Like every child above the age of five, she emails and texts regularly. In the process of chatting with her cousins, she discovered each of them attends a school where Halloween parties are allowed. In their emails, her cousins told delicious stories of pre-Halloween activities: pumpkin carving, bat origami, spider-web draping and skeleton-making. All of this, of course, is simply a precursor to The School Party, a celebration of a day that on the Scale of Childhood Preferences may be second only to Christmas or Hanukkah.

For the Sloe-Eyed Princess’ cousins, there will be sugary cupcakes and candy, “Cauldron Punch”, “Grave Robber Gumdrops” and “Casket Cake”. One cousin is to narrate a class performance of Edgar Allen Poe’s The Raven. Another is writing a poem that, while still under wraps, seems to involve a few body parts and a Brave Prince.

Best of all, each of the Little Sloe-Eyed Princess’ cousins will be given the freedom to dress in traditional Halloween costumes.
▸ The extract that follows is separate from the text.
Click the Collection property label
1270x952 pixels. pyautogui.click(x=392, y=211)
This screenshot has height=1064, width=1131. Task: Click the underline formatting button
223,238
At last year’s parties there were pirates, bed-sheeted ghosts and baby dolls, a Tinkerbell and a chain-gang prisoner. (The prisoner has parents who tend to watch a lot of early films. A lot.) There was the obligatory skeleton, a couple of vampires and an improvised ghoul. Everyone had fun, no one seemed to be traumatized, and everyone agreed the teacher dressed as a punk-rocker deserved her prize.

Reading her cousins’ emails, the Little Sloe-Eyed Princess became distraught. At her school, there would be no Halloween Party. Instead, a Harvest Festival had been declared. There would be uncarved pumpkins, corn shocks, apple bobbing and nature walks. Treats would include carrot sticks, granola bars and fruit juice. There would be no candy, no cupcakes, no spooky decorations or scary story-telling.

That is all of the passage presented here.